Flüge in den Schatten

Zum richtigen Zeitpunkt im Zentrum des Schattens: das war die Aufgabe, die das Stratosphären-Teleskop Sofia in der Nacht vom 29. auf den 30. Juni diesen Jahres mit Bravour gemeistert hat. Ein ferner Stern wurde kurzzeitig vom Zwergplaneten Pluto bedeckt. Der Schatten raste allerdings nur in einem sehr schmalen Streifen mit mehr als 85.000 Kilometer pro Stunde über die Südhalbkugel. Noch auf dem Weg dahin erhielten die Wissenschaftler die neuesten Informationen über die Flugbahn des Schattens. Sie korrigierten daraufhin zwei Stunden vor dem Ereignis ihren Kurs um 232 Kilometer nach Norden und flogen genau in die Mittellinie des Schattens – was die äußerst seltene Beobachtung eines zentralen Aufblinkens, eines „central flash“, ermöglichte. Dabei wird das Licht des verdeckten Sterns durch die Atmosphäre des verdeckenden Himmelskörpers – also durch Pluto – so abgelenkt, dass dieser kurzzeitig aufleuchtet. Somit erstrahlt die gesamte Pluto-Atmosphäre in einem hellen Licht.

Dieses Aufblinken erlaubt Rückschlüsse auf die Zusammensetzung der Atmosphäre des Zwergplaneten – zusammen mit den Lichtschwankungen, die sich beim Eintritt sowie später beim Austritt des verdeckten Sterns aus der Plutoatmosphäre ergeben. Diese Informationen waren eine wichtige Ergänzungen zu den Daten, die nur 14 Tage später die an dem Zwergplaneten vorbei fliegende Sonde New Horizons lieferte. Nach 2011 war dies die zweite Pluto-Bedeckung, die an Bord von Sofia dokumentiert werden konnte, dieses Mal mit gleich drei verschiedenen Instrumenten, die sich ergänzende Informationen lieferten.

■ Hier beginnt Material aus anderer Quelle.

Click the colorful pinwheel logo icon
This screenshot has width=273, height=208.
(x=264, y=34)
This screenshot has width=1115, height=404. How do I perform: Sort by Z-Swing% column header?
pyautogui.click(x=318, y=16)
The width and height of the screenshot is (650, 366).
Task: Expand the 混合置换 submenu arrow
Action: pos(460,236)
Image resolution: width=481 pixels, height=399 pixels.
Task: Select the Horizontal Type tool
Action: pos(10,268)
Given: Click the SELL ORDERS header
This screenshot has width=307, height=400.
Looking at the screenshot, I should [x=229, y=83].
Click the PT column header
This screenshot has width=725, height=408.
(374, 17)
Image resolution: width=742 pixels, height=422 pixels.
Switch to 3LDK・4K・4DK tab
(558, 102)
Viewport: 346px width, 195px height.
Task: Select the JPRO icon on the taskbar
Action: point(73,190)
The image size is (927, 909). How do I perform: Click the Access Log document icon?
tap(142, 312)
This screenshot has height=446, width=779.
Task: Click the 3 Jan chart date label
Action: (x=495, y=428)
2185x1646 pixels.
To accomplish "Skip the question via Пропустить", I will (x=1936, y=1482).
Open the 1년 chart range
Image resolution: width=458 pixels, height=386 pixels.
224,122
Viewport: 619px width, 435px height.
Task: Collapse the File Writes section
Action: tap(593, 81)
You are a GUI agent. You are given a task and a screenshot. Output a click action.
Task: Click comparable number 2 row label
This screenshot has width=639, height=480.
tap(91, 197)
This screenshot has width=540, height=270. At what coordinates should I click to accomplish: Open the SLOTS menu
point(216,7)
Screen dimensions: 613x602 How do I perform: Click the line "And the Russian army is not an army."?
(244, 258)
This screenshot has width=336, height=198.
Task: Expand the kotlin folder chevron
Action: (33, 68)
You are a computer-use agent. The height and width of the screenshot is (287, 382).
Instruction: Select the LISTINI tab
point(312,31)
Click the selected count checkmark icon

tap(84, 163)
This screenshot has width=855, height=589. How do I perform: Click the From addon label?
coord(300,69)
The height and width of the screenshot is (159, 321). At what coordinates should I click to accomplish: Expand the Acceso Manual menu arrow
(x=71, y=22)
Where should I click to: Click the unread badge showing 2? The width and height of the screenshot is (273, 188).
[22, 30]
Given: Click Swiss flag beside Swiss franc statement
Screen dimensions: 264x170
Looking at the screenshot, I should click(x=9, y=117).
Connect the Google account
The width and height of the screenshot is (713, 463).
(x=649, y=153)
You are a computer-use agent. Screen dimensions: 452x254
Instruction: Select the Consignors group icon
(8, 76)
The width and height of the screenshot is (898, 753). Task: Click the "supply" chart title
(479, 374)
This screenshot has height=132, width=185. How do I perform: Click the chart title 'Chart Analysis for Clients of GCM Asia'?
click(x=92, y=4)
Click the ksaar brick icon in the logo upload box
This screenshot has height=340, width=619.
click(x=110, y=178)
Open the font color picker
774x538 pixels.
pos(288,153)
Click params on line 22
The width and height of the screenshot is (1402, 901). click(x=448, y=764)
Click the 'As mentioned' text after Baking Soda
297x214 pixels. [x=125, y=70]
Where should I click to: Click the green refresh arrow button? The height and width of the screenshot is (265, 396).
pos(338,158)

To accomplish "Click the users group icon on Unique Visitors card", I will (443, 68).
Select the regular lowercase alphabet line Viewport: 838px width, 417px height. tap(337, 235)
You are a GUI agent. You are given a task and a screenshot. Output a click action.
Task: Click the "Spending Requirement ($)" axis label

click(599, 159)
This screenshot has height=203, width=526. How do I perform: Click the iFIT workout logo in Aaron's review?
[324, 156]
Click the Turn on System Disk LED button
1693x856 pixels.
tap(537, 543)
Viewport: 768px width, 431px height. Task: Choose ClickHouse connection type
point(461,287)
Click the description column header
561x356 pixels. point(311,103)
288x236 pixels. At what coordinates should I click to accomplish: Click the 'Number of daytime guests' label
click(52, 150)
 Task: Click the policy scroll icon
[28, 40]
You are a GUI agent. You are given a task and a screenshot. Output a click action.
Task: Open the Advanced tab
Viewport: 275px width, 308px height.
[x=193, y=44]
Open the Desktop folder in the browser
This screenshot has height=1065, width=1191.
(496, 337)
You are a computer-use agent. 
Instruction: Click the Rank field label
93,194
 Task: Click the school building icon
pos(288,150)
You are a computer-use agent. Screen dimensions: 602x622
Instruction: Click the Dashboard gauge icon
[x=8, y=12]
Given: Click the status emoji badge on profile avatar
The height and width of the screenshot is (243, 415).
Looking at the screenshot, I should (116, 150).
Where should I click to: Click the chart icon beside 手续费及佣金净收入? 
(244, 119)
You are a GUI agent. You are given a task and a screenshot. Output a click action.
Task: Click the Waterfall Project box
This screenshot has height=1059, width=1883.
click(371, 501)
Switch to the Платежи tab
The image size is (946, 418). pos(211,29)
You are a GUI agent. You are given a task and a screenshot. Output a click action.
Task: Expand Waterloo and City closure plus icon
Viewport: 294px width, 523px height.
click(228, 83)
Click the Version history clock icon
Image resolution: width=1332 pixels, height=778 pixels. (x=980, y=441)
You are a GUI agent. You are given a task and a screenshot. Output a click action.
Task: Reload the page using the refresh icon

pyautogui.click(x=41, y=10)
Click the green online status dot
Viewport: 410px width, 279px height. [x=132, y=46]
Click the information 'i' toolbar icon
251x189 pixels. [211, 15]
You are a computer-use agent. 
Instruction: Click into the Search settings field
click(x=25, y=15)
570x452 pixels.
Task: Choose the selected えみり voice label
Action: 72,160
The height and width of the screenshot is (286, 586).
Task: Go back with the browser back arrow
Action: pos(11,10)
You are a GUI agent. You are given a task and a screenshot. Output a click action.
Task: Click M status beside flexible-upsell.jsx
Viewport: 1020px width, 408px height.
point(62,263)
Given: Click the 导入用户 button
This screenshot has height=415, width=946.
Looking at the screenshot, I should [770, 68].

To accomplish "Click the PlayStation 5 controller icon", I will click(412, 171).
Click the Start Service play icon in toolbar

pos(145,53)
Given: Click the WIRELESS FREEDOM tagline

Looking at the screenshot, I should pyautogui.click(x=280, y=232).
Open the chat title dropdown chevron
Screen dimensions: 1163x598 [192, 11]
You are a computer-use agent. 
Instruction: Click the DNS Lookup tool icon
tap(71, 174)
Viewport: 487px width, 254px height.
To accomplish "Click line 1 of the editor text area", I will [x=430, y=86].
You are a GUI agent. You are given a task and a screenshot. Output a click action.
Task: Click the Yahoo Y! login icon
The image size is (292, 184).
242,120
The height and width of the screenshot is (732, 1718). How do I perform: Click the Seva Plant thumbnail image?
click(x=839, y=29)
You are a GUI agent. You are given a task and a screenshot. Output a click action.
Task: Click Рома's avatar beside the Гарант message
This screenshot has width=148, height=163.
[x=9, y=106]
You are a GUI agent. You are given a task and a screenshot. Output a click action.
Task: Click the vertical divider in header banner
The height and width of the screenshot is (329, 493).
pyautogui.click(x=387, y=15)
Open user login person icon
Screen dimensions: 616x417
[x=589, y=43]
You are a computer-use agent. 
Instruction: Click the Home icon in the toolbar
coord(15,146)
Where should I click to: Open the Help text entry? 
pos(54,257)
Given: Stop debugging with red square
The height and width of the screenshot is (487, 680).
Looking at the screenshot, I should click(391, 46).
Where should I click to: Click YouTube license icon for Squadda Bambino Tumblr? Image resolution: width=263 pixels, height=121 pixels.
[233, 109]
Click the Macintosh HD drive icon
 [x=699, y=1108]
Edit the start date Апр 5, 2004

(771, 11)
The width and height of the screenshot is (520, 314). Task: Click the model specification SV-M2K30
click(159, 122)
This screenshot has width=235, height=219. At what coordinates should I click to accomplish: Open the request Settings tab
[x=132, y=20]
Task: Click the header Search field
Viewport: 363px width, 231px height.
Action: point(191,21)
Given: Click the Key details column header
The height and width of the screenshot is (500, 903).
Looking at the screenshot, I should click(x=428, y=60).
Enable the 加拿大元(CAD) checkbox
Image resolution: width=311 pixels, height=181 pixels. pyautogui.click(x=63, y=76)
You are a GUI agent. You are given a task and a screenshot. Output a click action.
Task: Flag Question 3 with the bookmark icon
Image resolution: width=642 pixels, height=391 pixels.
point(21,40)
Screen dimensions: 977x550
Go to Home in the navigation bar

Für die Astronomen Jürgen Wolf und Karsten Schindler vom Deutschen Sofia Institut war dieses Ereignis Anlass, die fliegende Sternwarte im kommenden Jahr zu weiteren Bedeckungen zu dirigieren. Damit wollen sie bestimmte kleine Himmelskörper erforschen, die Trans-Neptunischen Objekte (TMO). Wenn diese – wie Pluto – kurzfristig einen fernen Stern verdecken und dieser Schatten über die Erde rast, dann könnte dies bisher unbekannte Information über das betreffende TMO liefern – eine Gelegenheit für neue Entdeckungen.